Değerli milletvekilleri, Meclis İnsan Hakları Komisyonuna Gazze'ye gitmesi için çağrıda bulunduk. 20 Kasımda gidebileceği söylendi ancak yola çıkan olmadı. Biz 3 Kasımda grubumuzdan 4 arkadaş Mısır'a gittik, günlerce çeşitli yollar denedik, Gazze'ye geçişe muvaffak olamadık. Döndükten sonra da Gazze'ye ulaşabilmek, dünyadan yükselen seslere ses katabilmek için yeni yollar aradım. Türkiye organizasyonunu İHH İnsani Yardım Vakfının yaptığı, dörtte 3'ünü 45 Avrupa ve Amerika ülkesinden vatandaşların ve parlamenterlerin oluşturduğu Özgürlük Filosu'na yolcu olarak katılmak üzere resmî başvurumu yaptım.
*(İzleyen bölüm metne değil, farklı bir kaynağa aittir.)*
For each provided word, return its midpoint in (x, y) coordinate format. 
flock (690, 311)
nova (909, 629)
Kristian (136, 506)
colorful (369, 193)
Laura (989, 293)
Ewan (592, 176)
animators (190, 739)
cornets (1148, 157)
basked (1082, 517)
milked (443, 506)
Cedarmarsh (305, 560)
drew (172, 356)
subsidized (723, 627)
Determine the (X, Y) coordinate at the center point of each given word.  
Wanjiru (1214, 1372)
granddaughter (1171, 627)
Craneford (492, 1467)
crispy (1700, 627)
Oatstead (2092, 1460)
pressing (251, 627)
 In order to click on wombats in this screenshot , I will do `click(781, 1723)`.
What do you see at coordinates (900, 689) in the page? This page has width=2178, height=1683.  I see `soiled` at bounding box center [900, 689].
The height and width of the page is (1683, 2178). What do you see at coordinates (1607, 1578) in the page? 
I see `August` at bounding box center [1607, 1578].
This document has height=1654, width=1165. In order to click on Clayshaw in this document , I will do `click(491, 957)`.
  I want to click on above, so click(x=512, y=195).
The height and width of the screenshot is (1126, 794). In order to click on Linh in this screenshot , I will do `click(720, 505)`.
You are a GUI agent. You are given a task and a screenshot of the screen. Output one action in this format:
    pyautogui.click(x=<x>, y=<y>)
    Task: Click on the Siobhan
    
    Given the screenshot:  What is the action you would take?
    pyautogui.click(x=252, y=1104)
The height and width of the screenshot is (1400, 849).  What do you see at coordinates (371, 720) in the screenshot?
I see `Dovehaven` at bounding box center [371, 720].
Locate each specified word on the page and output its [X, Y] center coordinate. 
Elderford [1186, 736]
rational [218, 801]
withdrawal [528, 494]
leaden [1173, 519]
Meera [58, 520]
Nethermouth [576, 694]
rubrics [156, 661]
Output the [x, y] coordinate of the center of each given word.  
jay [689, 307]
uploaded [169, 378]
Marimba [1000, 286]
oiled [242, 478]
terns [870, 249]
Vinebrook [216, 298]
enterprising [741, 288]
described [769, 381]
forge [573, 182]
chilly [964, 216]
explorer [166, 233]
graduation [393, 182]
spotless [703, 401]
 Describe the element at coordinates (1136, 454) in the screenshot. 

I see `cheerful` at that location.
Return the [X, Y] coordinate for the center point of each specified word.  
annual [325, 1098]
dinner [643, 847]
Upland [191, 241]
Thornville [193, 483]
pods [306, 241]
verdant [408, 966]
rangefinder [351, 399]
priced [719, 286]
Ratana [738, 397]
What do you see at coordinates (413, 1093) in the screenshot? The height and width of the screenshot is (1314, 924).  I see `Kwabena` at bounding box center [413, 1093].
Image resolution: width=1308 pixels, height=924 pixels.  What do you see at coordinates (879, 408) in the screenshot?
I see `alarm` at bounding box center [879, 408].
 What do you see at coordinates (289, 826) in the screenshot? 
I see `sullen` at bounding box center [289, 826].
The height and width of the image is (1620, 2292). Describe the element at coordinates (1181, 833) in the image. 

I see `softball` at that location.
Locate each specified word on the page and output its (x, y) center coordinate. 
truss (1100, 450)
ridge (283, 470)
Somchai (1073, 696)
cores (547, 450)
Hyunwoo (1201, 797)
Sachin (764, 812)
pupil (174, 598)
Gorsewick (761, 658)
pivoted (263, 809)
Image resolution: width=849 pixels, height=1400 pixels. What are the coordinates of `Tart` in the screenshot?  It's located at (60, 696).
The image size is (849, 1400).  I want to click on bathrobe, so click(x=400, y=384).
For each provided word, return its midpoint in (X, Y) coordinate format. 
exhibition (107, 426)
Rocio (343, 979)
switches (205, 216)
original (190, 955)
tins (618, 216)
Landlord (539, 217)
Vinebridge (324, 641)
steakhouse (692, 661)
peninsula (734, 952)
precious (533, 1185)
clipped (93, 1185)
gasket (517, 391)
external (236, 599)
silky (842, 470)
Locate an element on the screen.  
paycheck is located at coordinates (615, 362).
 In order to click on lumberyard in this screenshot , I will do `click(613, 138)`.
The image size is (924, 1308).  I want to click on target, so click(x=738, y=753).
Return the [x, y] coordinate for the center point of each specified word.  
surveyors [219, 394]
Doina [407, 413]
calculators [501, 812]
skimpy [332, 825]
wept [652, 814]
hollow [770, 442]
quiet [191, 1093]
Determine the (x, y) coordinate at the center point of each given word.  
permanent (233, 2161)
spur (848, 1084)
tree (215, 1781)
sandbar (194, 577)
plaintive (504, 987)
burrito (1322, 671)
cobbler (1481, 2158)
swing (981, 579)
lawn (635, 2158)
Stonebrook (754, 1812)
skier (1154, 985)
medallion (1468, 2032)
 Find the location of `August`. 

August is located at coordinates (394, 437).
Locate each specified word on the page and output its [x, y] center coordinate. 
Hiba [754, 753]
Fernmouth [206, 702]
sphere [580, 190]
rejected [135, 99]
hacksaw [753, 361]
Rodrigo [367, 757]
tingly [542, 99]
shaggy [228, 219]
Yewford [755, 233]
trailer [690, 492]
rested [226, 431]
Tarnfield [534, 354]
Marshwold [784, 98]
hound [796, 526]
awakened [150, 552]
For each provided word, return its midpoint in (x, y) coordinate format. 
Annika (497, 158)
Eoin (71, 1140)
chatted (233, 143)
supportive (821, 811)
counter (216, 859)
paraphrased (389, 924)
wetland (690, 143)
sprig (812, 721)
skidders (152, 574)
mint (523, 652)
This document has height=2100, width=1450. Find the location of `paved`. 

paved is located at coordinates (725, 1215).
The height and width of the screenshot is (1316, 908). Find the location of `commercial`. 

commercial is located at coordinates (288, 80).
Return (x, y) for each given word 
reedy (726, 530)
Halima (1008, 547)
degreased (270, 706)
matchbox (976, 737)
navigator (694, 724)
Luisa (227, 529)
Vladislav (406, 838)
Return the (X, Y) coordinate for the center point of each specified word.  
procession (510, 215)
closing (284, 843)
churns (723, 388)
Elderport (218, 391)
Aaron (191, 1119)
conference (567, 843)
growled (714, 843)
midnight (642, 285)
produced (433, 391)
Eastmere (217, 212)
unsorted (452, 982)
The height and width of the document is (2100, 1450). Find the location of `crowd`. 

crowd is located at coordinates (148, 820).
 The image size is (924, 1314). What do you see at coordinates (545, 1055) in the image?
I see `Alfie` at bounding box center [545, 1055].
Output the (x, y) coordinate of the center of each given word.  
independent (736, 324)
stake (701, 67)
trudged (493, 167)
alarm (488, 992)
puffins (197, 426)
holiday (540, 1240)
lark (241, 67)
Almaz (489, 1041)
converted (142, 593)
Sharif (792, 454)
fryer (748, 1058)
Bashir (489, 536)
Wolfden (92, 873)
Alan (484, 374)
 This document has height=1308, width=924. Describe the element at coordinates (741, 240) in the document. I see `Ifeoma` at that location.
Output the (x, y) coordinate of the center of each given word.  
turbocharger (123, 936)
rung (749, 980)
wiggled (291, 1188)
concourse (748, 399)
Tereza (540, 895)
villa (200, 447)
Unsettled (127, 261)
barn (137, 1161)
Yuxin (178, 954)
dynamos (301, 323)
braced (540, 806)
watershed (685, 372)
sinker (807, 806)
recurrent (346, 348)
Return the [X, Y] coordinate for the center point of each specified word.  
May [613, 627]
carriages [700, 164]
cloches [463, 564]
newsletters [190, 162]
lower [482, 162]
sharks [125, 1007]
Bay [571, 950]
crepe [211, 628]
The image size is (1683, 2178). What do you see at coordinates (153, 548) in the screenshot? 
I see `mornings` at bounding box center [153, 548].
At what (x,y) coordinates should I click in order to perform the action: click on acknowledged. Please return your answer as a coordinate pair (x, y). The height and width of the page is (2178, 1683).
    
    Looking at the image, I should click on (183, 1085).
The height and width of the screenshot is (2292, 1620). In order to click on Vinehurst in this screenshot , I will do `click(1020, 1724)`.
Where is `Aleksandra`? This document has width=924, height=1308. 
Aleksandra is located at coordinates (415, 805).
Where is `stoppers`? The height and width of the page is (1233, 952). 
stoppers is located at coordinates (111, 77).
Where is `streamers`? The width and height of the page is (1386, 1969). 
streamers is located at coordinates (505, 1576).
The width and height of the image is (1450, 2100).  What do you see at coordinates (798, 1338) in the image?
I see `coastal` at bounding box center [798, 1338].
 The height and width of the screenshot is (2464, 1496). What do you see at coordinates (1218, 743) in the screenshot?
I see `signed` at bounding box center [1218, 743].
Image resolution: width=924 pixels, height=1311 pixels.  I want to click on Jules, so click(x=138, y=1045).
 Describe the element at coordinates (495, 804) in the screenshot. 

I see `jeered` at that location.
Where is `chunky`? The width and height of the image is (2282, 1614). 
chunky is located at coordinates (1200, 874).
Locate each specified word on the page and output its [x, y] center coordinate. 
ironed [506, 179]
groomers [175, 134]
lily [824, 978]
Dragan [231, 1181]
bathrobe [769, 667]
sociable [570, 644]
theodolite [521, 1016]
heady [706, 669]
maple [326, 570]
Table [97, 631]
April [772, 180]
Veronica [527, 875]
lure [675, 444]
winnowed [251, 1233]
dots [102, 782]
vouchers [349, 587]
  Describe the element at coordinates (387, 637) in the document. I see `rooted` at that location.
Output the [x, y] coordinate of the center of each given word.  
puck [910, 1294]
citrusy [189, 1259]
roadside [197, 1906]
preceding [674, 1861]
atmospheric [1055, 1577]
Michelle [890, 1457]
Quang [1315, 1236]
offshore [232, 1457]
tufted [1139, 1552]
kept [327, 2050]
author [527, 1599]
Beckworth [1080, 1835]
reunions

Bundan iki hafta önce tüm hazırlıklarımız tamamlandı, yarın hareket ediyoruz derken hareketinden bir gün önce Akdeniz ve Anadolu gemilerimizin bayrak ülkesi Gine-Bissau bayrağını geri çektiği için yola çıkamadı. Oysa ateşkes çağrısı için yola çıkacak bu insani yardım gemileri hakkında İsrailli tümgeneral İsrail Ordu Radyosunda "Bu hafta yeni bir meydan okumayla karşı karşıyayız. Dünya çapında yüzlerce ülke vatandaşının katıldığı Özgürlük Filosu yola çıkıyor. Netanyahu bu gemilerin hareket etmesi durumunda Refah operasyonunu iptal edebileceğini biliyor. Bu aktivistlerin İsrail kıyılarına gelmesi kâbusuna hazırlıklı mıdır bilmiyorum, İsrail bundan daha kötü ne durumda olabilir?" diye demeç vermişti. Şimdi Özgürlük Filosu koalisyonu, yardım gemileri için dünyanın dört bir tarafından yeni bayrak ülkesi arıyor; o bayrak ülkesi neden Türkiye olmuyor diye soracağım ama cevap alamayacağımı biliyorum.
Filistin bayrağını yasaklamasıyla tepki toplayan Eurovision şarkı yarışmasında sahneye Filistin mücadelesinin sembolü kefiyeyle çıkan ev sahibi...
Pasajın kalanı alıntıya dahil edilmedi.